Yes — there are several commercial and a few open-source efforts. Important to know, so you don't reinvent everything:
Commercial products
- OLAS (Exposure Marine): Probably the closest commercial analog. BLE tags worn by crew; when a tag goes out of range, the app alarms and records GPS. A "kill cord" version cuts engines automatically. Works with phone app or dedicated base. ~$100–200 per tag.
- Sea-Tags / MOB+: BLE man-overboard tags that trigger DSC distress calls through the VHF.
- ACR OLAS Guardian / CrewWatcher: Similar BLE-tag-plus-app products.
- AIS MOB beacons (e.g., Ocean Signal MOB1): Not phone-based — these are dedicated PLBs that activate on water contact and broadcast AIS position. Excellent but $300+/person.
Open-source / DIY
- SignalK community has several plugins for MOB handling and AIS MOB integration.
- OpenCPN (open-source chartplotter) has MOB plugins.
- A few hobbyist GitHub projects exist for ESP32-based MOB tags, but no widely adopted phone-app open-source standard exists.
Gap / opportunity: There does not appear to be a well-maintained, free, open-source, phone-based MOB system that integrates with open marine platforms like SignalK. Your project would fill a real niche.
Things to Be Careful About
- False alarms kill trust. The #1 reason existing systems get turned off. Tune the timing carefully, allow a "going below decks" mode, and make silencing easy but logged.
- RF dead zones on the boat. Metal masts, engine rooms, and the galley can block BLE/Wi-Fi. Test with real hardware; plan for multiple BLE access points / Wi-Fi APs.
- OS battery killers. iOS and aggressive Android OEMs will sleep background apps. Bake a "health check" into the app so the base station knows if a phone is misconfigured.
- Phone waterproofing. Modern phones are IP68 but only for brief immersion. Good news: you only need the signal to drop — the phone doesn't need to survive.
- Auto-stop safety. Automatically stopping and reversing a vessel can itself be dangerous (propeller strike risk if the person is near the boat). Consider: alarm first, stop only, and require human confirmation before reversing. Your 3 s alarm / 6 s stop timing is fine; be more cautious about automated reversing.
- Single point of failure. If the base station crashes, everyone is unprotected silently. Add a watchdog and a "heartbeat to the heartbeat" — e.g., one phone also monitors whether the base is alive.
- Clock skew. Phones and base must agree on time to within ~1 s. Use NTP.

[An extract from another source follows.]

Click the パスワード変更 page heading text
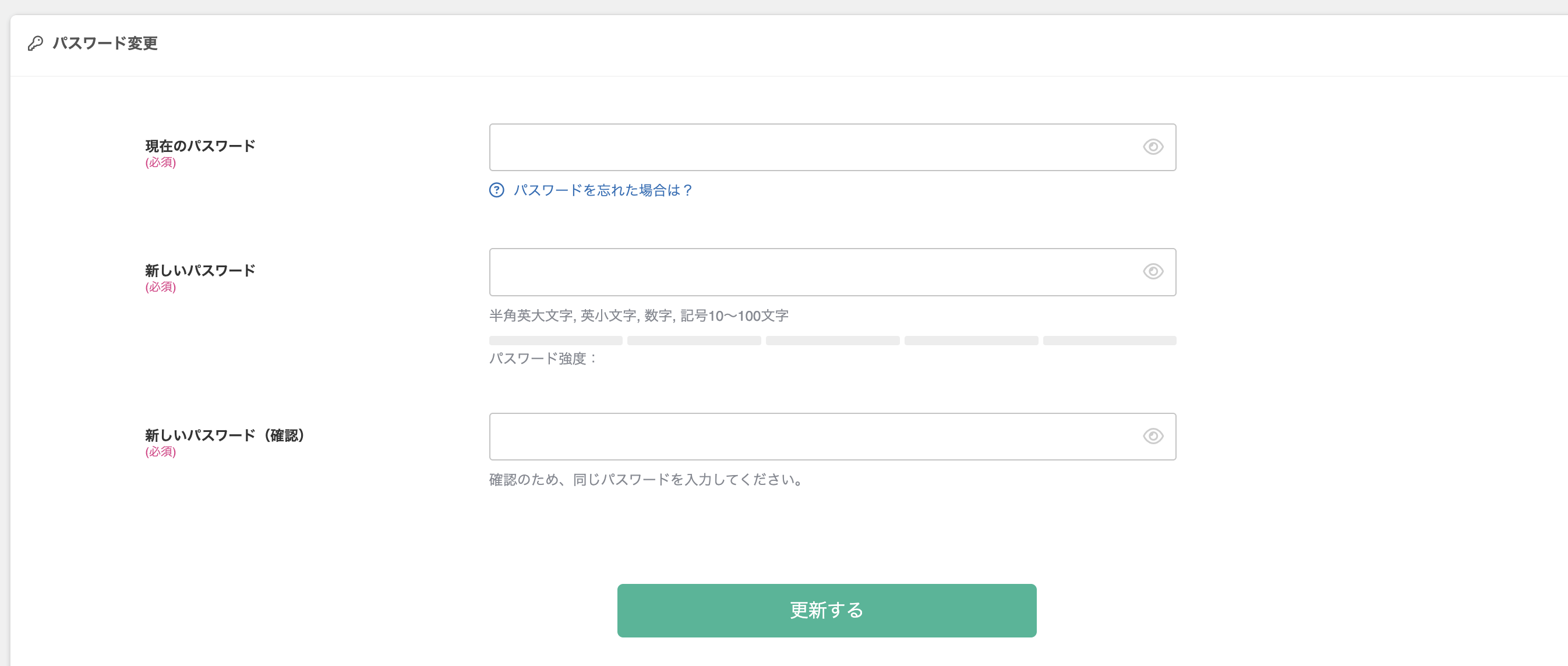The image size is (1568, 666). [105, 43]
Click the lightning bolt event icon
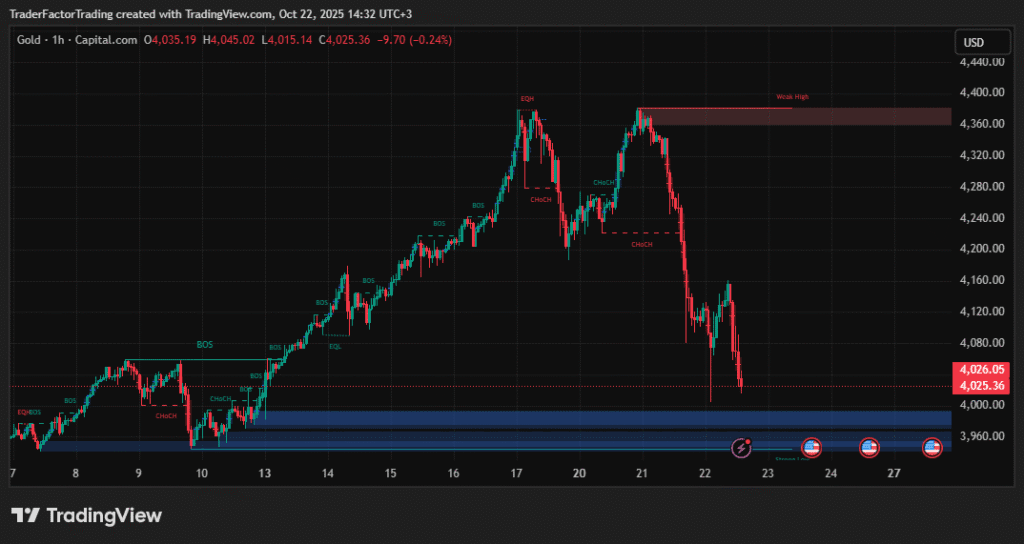 (x=741, y=448)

- Privacy / logging. Record positions locally; don't ship them to a cloud unless the user opts in.
- Cold water. Even a 30-second recovery is tight in <10 °C water. Your seastead operating area matters.
- Regulatory: Don't market it as a replacement for SOLAS-mandated equipment (PLBs, AIS MOB). It's a supplement.
Summary
- MOB kills hundreds in the US alone and likely thousands globally per year — real problem.

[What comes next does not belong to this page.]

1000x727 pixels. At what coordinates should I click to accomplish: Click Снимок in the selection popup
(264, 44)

- Your design (BLE-first heartbeat, Wi-Fi fallback, base-station GPS logging, staged alarm→stop response) is sound.
- Battery impact can be kept to <~5% per day with BLE heartbeats.
- Both iOS and Android can be configured to keep the app alive, with some per-platform effort.
- AI coding tools (Claude Code, Cursor) make the initial build a weekend-scale project — Flutter + a Raspberry Pi MQTT server is a good stack.
- Commercial analogs exist (OLAS, CrewWatcher) but no strong open-source phone-based offering — room for a real contribution.
- Watch out for false alarms, RF dead zones, OS battery optimizations, and the safety of automated stop/reverse behaviors.
This is very much worth doing, and worth doing before the seastead is built — it's a standalone gift to the boating community.